Won't take away jobs yet your main purpose of the robot is to save on labour cost which is usually the highest income statement item in a restaurant. By saving on labour you are essentially eliminating the labour market. Oh because "restaurants find struggle and people dont want to travel too far" is also an excuse. People who need a job and poor will travel farther to get a job. Raising minimum wages are costly to to the restuarant, yet another argument about reducing labour. All their key points are against labour and yet it says it doesn't impact labour force. It highly contradicts. Also its false advertising that robot makes fresher food......how fresh the food is depends on how long it stays in storage when the supplier delivers. Subway also has fresh food when you see the person behind the counter cutting cucumbers. Just because a robot is there, doesn't automatically means fresh. Its all bullshit advertising. Nothing but false and misleading advertising.
A robot will always be cheaper than a human. No matter what the pay rate. The guy that runs Carl Jr's, has been publically in favor of automation in restaurants for longer than the debate over the $15 minimum wage has existed. And in a big expensive city (New York, San Francisco, etc..) people are already getting close to $15 minimum wage. The issue never was minimum wage. It's always been about maximizing profits.
I like show she says no one touches the burger but you when it clearly shows the guy loading the machine with bread and The other guy cutting the tomatoes 😂
It's just a different equilibrium approaching. Nobody owes excuses, there is no catastrophe happening, and in that sense the excuses may be considered "lame", yes. Do you, still to this day, assign blame for unemployed horse drivers, to businessmen glorifying steam engines and automobiles?
i am not responsible to answer some one who glorifies irresponsibility like you. if you think that way then you are a low life and sell out. you are supporting the elimination of your future.
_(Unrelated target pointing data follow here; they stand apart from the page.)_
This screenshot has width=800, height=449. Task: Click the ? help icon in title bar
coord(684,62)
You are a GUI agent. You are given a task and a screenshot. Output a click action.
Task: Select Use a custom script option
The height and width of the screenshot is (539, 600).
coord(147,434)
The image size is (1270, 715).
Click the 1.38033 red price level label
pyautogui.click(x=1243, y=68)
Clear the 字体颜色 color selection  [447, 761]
The whole notion that robots are not a short term threat to ‘taking your job’ as a food worker is ridiculous. Talk to executives in the call center business. AI is awesome but also the biggest threat to capitalism.
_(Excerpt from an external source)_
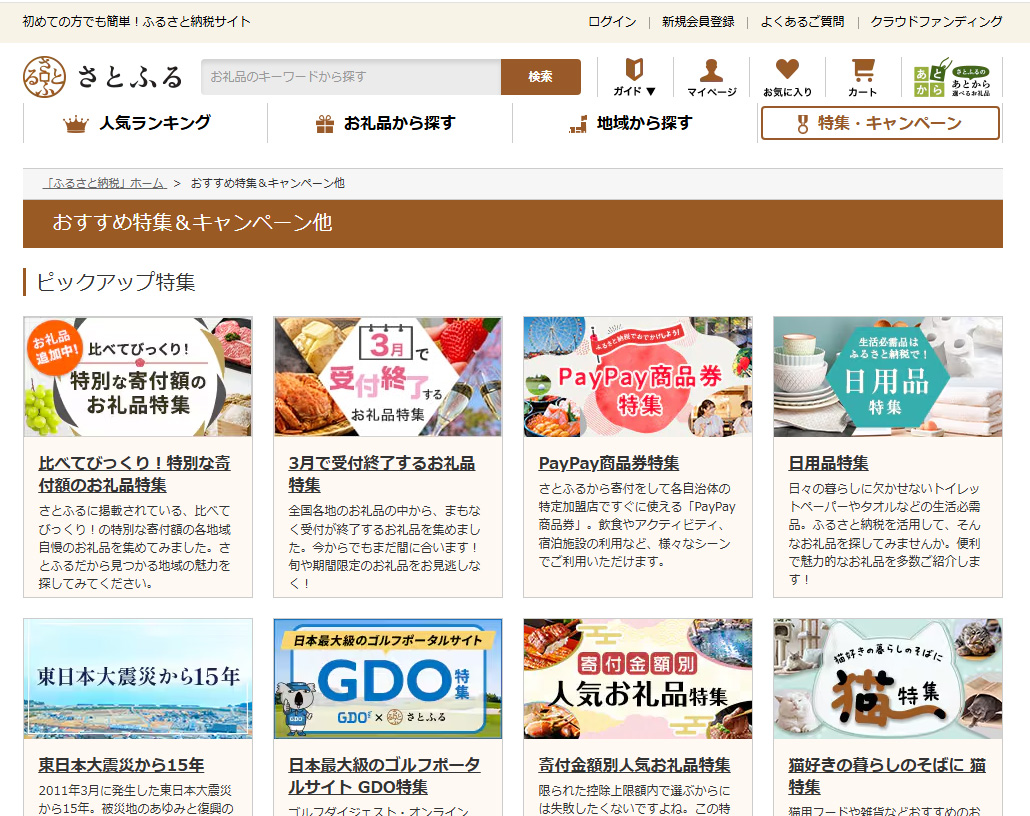Open PayPay商品券特集 banner image
The image size is (1030, 816).
[638, 377]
They will absolutely take your jobs, the question is what will replace that work. As someone who worked in the service industry, I can tell you it’s by no means a fulfilling experience and I’m happy to cede that work to our future robot overlords. The real issue is policy dealing with labour markets and whether they lead to better or worse quality of life for the people displaced by automation.
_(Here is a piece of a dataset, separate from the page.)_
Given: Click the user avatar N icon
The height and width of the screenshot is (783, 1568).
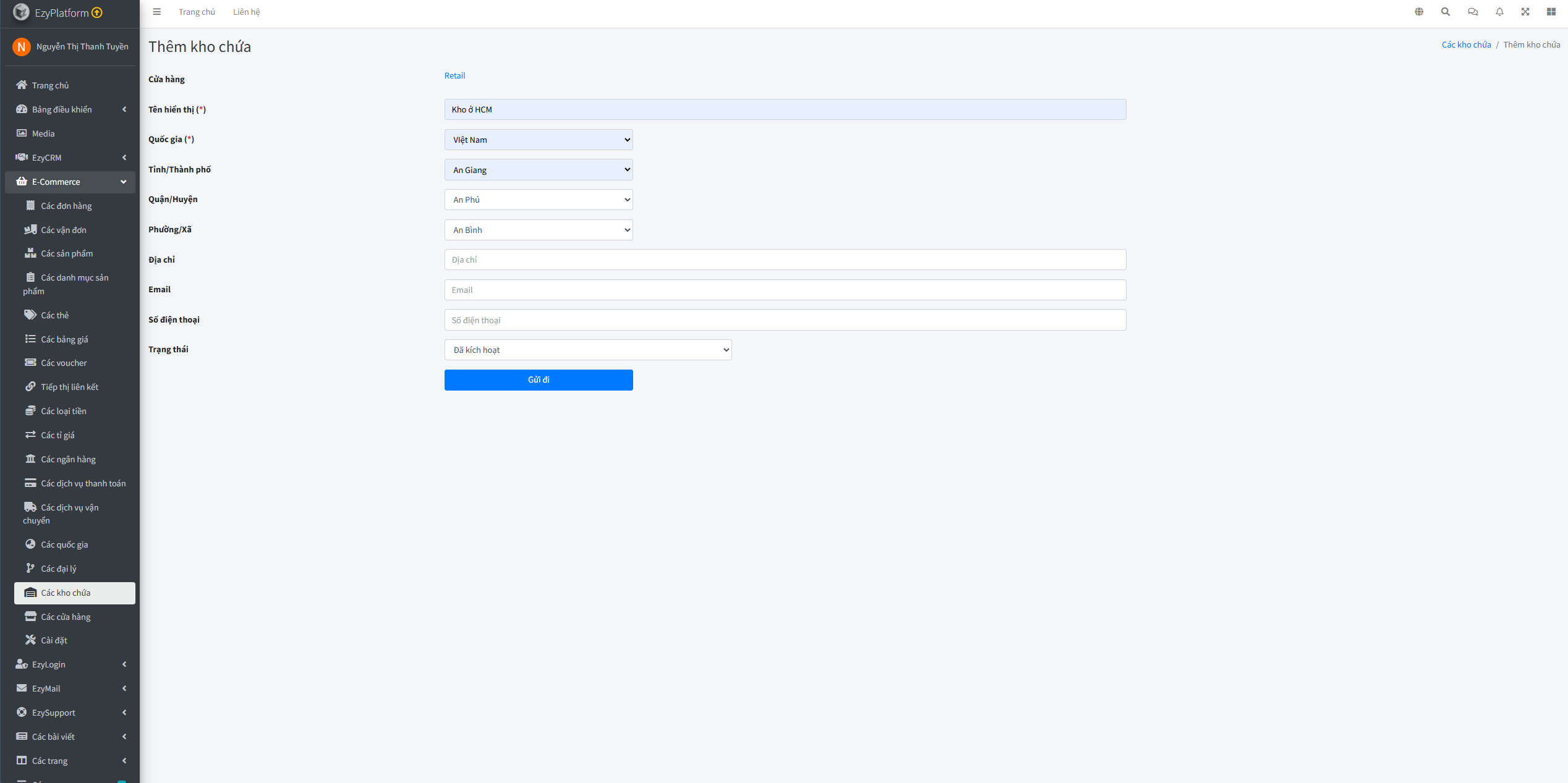Looking at the screenshot, I should coord(22,47).
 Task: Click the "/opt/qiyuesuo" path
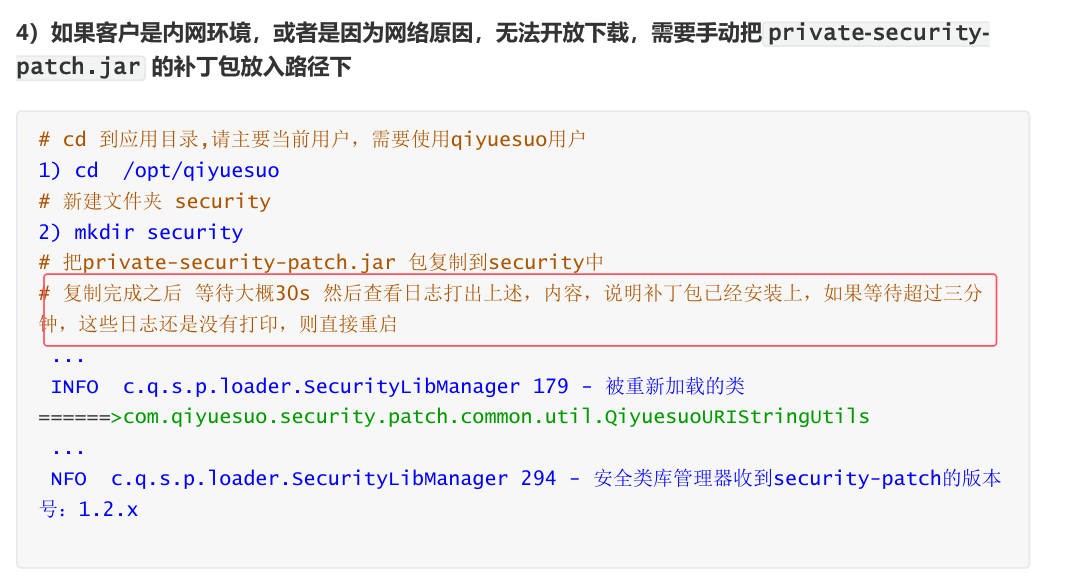pos(201,170)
Why are people freaking out about this? Every sector goes through this. It used to take 3-5 people to cut down and move a tree. Now it takes 1 person to do all that. Any kind of manufacturing assembly or even in a office environment technology impacts the number of employees. Airplanes needed a pilot, a copilot, a flight engineer and a what I think it was called a tracer. But now we’re closer to airplanes with no pilot.
In Japan, many years behind they have superior technology to prepare automated food, but this is an American company and located in San Francisco, and it's a startup, that's why there is a lot of attention but is not a big deal.